Public universities are subject to governance from the state, which provides appropriations in support of core functions and also shapes policy. This limits flexibility about issues such as budget, tuition and pay. But state funding covers only a portion of total expenses, with the share declining as you go up the institutional status ladder. Flagship public research universities in the US often receive less than 20 per cent of their budget from the state; for the University of Virginia, the portion is below 5 per cent. Regional state universities receive around half of their funds from the state. So public institutions need to supplement their funds using the same methods as private institutions – with student tuition, research grants, fees for services, and donations. And this gives them considerable latitude in following the lead of the privates in adapting to the market and pursuing opportunities. Public research universities have the greatest autonomy from state control. And the public universities that have long topped the rankings – the University of California and the University of Michigan – have their autonomy guaranteed in the state constitution.

By the 21st century, US universities accounted for 52 of the top 100 in the world, and 16 of the top 20

It turns out that autonomy is enormously important for a healthy and dynamic system of higher education. Universities operate best as emergent institutions, in which initiative bubbles up from below – as faculty pursue research opportunities, departments develop programmes, and administrators start institutes and centres to take advantage of possibilities in the environment. Central planning by state ministries of higher education seeks to move universities toward government goals, but this kind of top-down policymaking tends to stifle the entrepreneurial activities of the faculty and administrators who are most knowledgeable about the field and most in tune with market demand. You can quantify the impact that autonomy from the state has on university quality. The economist Caroline Hoxby at Stanford and colleagues did a study that compared the global rankings of universities with the proportion of university funding that comes from the state (using the ranks computed by Shanghai Jiao Tong University). They found that when the proportion of the budget from state funds rises by one percentage point, the university falls three ranks. Conversely, when the proportion of the budget from competitive grants rises by one percentage point, the university goes up six ranks.

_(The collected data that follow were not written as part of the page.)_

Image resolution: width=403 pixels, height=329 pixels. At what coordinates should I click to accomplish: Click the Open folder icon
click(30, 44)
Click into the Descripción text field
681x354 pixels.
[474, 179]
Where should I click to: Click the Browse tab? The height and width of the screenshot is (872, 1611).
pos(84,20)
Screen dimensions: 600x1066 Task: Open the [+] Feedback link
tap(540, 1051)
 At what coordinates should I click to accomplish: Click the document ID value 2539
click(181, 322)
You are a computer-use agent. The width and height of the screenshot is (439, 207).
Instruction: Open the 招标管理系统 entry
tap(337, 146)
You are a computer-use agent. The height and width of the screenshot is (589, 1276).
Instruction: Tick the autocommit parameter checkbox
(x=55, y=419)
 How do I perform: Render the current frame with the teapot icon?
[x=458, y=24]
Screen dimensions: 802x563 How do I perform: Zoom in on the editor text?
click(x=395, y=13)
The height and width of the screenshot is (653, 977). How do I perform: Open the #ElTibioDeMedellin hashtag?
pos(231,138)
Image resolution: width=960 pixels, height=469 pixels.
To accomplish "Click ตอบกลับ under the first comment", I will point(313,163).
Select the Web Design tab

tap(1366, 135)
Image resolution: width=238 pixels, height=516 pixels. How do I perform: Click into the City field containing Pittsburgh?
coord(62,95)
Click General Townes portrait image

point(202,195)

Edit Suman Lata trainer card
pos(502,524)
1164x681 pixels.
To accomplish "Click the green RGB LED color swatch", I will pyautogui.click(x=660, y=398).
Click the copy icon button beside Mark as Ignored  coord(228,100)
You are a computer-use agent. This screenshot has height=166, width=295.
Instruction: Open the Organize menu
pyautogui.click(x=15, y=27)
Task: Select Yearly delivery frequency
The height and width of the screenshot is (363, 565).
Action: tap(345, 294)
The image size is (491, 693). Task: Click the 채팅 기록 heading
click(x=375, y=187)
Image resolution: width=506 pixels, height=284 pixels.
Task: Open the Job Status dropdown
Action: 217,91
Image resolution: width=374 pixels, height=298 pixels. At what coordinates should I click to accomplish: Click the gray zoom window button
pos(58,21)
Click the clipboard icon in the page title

In the 19th century, weak support from church and state forced US colleges to develop into an emergent system of higher education that was lean, adaptable, autonomous, consumer-sensitive, partially self-supporting, and radically decentralised. These humble beginnings provided the system with the core characteristics that helped it to become the leading system in the world. This undistinguished group of colleges came to top world rankings. By the 21st century, US universities accounted for 52 of the top 100 universities in the world, and 16 of the top 20. Half of the Nobel laureates in the 21st century were scholars at US institutions. At the same time, the system’s hand-to-mouth finances turned into extraordinary wealth. The university in the US with the largest endowment is Harvard, at $35 billion; the largest in Europe is Cambridge, at $8 billion. The largest endowment on the continent is held by a brand-new institution, Central European University in Budapest with $900 million, thanks to a donation from George Soros. This would place CEU in the 103rd position in the US, behind Brandeis University.

Rags to riches indeed. No longer a joke, the US system of higher education has become the envy of the world. Unfortunately, however, since it’s a system that emerged without a plan, there’s no model for others to imitate. It’s an accident that arose under unique circumstances: when the state was weak, the market strong, and the church divided; when there was too much land and not enough buyers; and when academic standards were low. Good luck trying to replicate that pattern anywhere in the 21st century.